Kyle Larson stood on pit road just before the finish line at Darlington Raceway. Inches behind Larson sat his sizzling No. 42 Chevrolet, cooling down after a long night in the Southern 500. And just over Larson’s right shoulder was a jubilant Brad Keselowski, celebrating.
Celebrating seemed something Larson would likely be doing at the end of the night, because he had dominated the 500-miler. But losing the lead on his final pit stop where he came off pit road second to Keselowski took away the Chip Ganassi Racing driver’s advantage.
“We didn’t get beat off pit road by much, but it was enough, and being the control car at any racetrack is huge,” said Larson. “We just didn’t have that, and I was really loose that last run. You try to run hard to stay with him [Keselowski] and yeah, I was just too loose to stay close.

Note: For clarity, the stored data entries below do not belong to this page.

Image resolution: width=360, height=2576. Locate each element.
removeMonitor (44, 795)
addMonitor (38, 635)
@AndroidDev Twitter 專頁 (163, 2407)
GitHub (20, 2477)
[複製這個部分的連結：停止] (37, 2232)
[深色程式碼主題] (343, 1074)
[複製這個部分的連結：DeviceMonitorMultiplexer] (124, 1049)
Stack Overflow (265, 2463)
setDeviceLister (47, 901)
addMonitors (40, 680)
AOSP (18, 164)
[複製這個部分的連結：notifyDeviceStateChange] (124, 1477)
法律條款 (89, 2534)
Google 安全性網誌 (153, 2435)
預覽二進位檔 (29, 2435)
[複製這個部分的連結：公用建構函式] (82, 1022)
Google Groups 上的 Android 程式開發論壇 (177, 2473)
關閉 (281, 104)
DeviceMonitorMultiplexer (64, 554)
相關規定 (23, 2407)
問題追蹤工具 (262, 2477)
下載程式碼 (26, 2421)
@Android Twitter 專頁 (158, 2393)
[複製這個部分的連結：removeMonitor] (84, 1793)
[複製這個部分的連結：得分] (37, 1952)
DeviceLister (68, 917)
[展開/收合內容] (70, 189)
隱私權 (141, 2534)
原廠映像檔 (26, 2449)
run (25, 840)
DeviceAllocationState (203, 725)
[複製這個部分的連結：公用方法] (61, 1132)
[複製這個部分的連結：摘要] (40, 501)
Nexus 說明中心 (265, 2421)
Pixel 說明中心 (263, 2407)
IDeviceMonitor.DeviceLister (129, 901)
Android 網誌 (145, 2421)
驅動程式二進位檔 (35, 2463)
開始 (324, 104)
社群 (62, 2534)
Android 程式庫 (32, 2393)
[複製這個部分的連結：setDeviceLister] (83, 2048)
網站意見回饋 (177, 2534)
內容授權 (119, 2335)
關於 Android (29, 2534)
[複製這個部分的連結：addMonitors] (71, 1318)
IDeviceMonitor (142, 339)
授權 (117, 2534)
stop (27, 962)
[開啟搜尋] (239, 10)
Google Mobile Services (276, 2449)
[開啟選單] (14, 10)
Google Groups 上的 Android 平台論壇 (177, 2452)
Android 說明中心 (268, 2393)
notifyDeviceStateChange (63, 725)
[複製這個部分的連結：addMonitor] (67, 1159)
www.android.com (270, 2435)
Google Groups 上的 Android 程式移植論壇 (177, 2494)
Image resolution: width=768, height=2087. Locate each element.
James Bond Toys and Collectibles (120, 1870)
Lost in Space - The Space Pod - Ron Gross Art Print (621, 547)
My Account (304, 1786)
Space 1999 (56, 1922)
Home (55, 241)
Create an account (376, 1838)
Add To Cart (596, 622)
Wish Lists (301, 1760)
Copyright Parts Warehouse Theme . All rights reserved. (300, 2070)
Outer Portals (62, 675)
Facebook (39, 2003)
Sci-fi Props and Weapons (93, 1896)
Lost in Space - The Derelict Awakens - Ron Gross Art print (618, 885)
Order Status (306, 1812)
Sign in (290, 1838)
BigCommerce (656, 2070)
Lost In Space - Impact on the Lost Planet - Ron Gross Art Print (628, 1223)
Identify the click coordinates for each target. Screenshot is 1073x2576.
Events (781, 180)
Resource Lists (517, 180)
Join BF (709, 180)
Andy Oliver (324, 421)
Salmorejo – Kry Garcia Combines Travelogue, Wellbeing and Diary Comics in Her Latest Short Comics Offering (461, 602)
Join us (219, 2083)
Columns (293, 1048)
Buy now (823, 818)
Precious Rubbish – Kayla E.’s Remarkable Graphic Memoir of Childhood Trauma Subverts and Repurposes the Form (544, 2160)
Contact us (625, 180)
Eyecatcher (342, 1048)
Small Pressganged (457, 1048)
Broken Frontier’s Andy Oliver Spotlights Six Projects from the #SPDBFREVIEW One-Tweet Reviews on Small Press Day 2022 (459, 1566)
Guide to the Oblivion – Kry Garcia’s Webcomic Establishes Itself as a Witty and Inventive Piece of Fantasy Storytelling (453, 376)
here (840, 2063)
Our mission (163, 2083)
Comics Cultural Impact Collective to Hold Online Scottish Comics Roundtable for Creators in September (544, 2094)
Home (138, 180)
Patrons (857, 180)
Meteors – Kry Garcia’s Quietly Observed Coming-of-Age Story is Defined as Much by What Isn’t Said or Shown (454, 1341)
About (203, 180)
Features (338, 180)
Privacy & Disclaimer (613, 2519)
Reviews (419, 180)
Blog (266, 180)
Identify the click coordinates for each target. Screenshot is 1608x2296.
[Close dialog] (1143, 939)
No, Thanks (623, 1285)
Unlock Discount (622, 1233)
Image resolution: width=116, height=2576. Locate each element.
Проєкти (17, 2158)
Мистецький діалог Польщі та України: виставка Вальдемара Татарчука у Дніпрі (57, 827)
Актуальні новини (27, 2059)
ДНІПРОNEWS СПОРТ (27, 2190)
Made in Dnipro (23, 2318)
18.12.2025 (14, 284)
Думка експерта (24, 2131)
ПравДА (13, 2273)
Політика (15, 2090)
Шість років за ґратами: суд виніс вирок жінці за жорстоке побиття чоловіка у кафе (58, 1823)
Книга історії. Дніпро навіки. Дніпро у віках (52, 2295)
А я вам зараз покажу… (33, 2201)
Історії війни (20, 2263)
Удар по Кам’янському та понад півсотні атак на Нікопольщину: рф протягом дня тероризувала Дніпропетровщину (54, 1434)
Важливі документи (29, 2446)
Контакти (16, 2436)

“I felt like maybe if I could stay close I could get to him at the end of the run. I knew that run would be borderline too short compared to the run where I was behind the 78 [Martin Truex Jr., who he caught and overtook early in the race]. Took me a little bit longer to catch these guys.”
Larson said he was praying for long runs. Two cautions within the final 40 laps kept the field close to Larson, who had times throughout the night had driven away to leads over five seconds. And those cautions also brought the field down pit road, with the No. 42 team keeping the top spot on the first of those cautions but losing it with 22 laps to go.
Keselowski drove away on the restart with 19 laps to go. Keselowski’s teammate Joey Logano then quickly disposed of Larson to kick him to third.
“I was definitely better on long runs,” said Larson. “I felt like long runs if where we really shined. Those guys could stay with me for probably, I don’t know, 15 or so laps and then I’d start pulling away by quite a bit.
“We didn’t come out the leader so I wasn’t the control car on the restart and that’s important at the end of the races. So, lost our advantage there and I was pretty loose [too].”
Highlights of Larson’s dominant run included winning both Stage 1 and Stage 2. It was the first stage wins for Larson since back in Kansas. At the checkered flag to end Stage 2, Larson was leading by 12 seconds.
Larson’s quick pace also saw him lap most of the field. With less than 40 laps to go there were only ten cars on the lead lap. He led three different times for a race-high 284 of 367 laps.
“It sucks,” Larson said. “[Bristol] sucked. We had a terrible car and ran second, and that sucked. This week we had the best car and ran third. So, it obviously – everybody that doesn’t win isn’t happy, but at the same time we haven’t had a car like this all year, so I was extremely happy about that and looking forward to next couple months.”